The initiative has been coming a long time, says Elsa Lazenby, Gyproc’s environmental, site risk and systems manager. “We’ve been assessing the best ways to put our gypsum waste to good use, and we now have a solution that minimises waste and transforms it into a key ingredient in fertilisers.”
Gypsum fertiliser is a source of calcium and sulphur, which plants need for optimal growth. It also improves acid soils and treats aluminium toxicity, which strengthens roots.
The recycling process
One of the obstacles that Saint-Gobain Gyproc encountered, was that gypsum was classified as hazardous waste. Recent legislation, however, means that companies can now apply for specific products to be de-listed as waste, making recycling possible.
The recycling process, however, is simple. A waste management company removes the waste gypsum from the site, where it is treated to remove the paper and adjust the pH. It is then mixed with plant materials, such as leaves, and sold to farmers for use as fertiliser.
The company has managed to significantly reduce the gypsum waste volumes at its plants in the past three years, with the Brakpan plant reducing its waste tonnage by 95% and the Germiston plant by 80%. The Cape Town plant is ramping up its efforts and will soon be at a similar level of recycling.
Future legislation will make it impossible for companies to send waste to landfill, says Elsa.

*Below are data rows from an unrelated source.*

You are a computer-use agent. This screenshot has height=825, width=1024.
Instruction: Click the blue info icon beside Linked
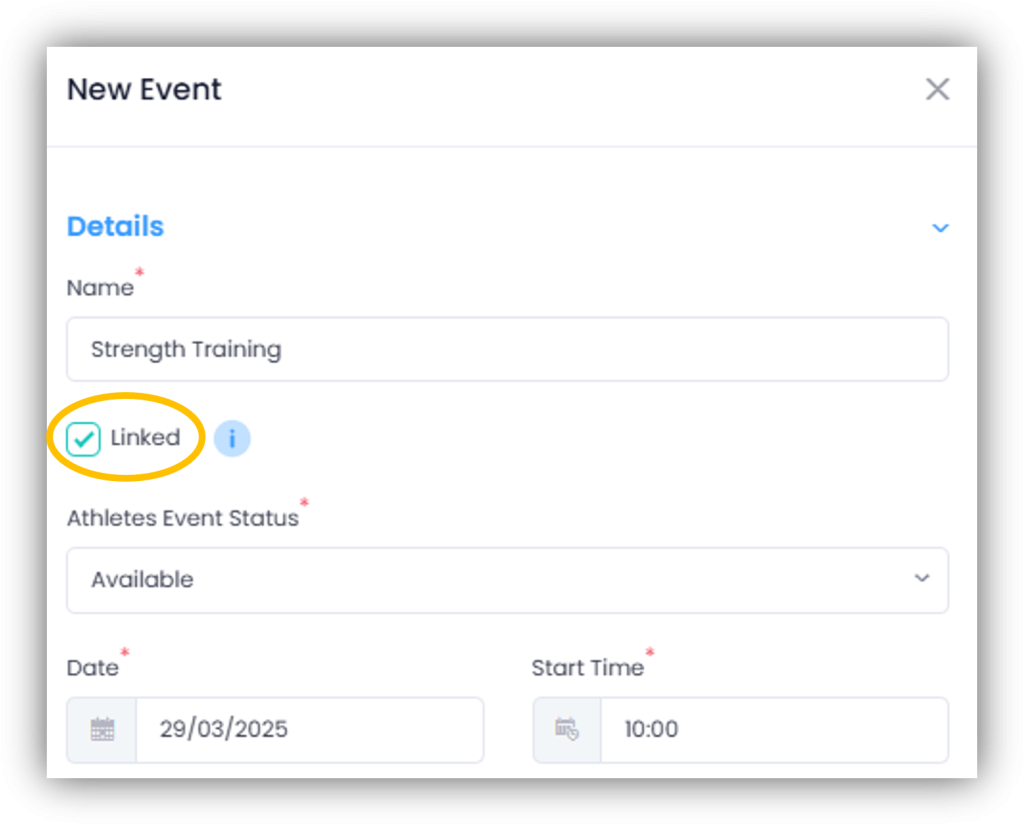pos(232,438)
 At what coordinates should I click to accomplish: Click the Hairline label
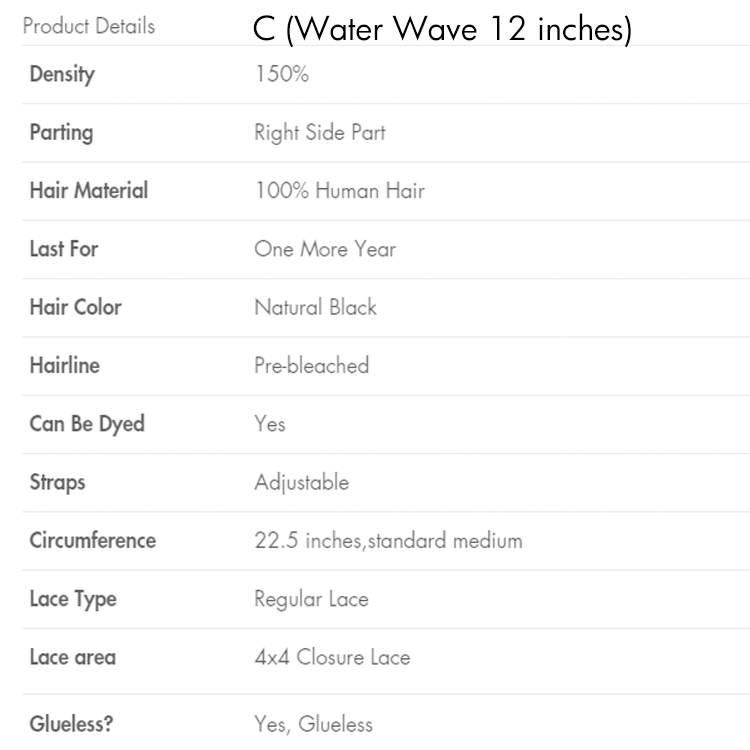point(65,365)
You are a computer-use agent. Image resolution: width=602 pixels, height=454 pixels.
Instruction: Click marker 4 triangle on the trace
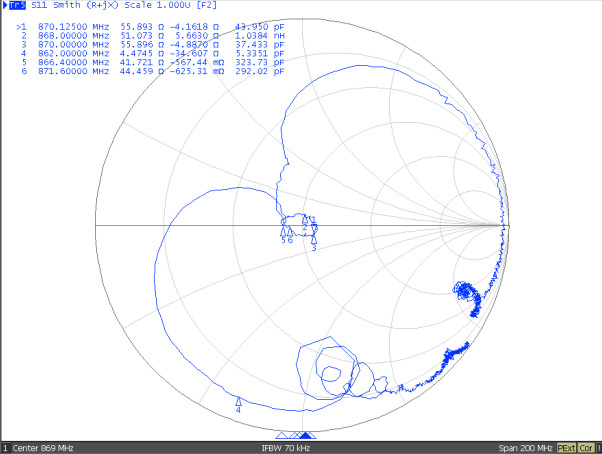pyautogui.click(x=238, y=400)
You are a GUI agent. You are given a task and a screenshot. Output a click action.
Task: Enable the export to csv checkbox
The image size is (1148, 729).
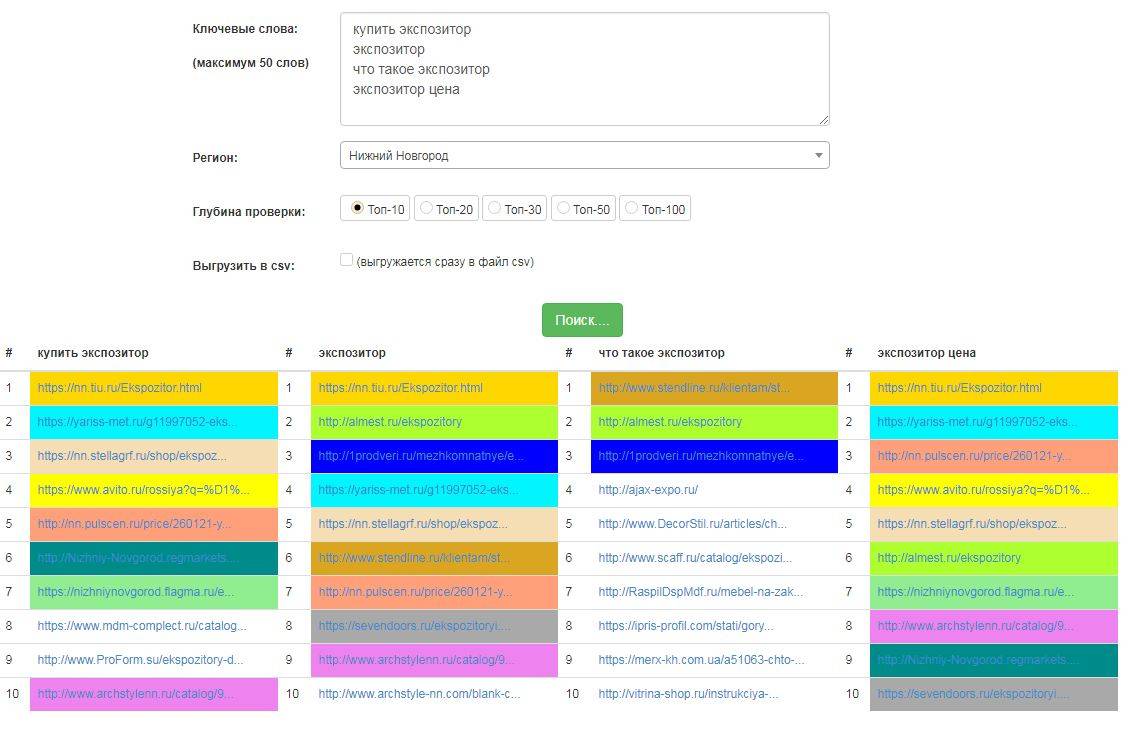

“Landfill sites in the country only have about ten years of capacity left before they are full. Apart from the legal perspective, Saint-Gobain is committed to minimise the health and environmental impact of our products and systems at each stage of their lifecycle. It’s our priority to find better ways to manage waste.”
“This recycling initiative has brought a triple benefit – an environmental contribution by minimising landfill waste, support to agriculture and bottom-line benefits to Saint-Gobain,” concludes Elsa.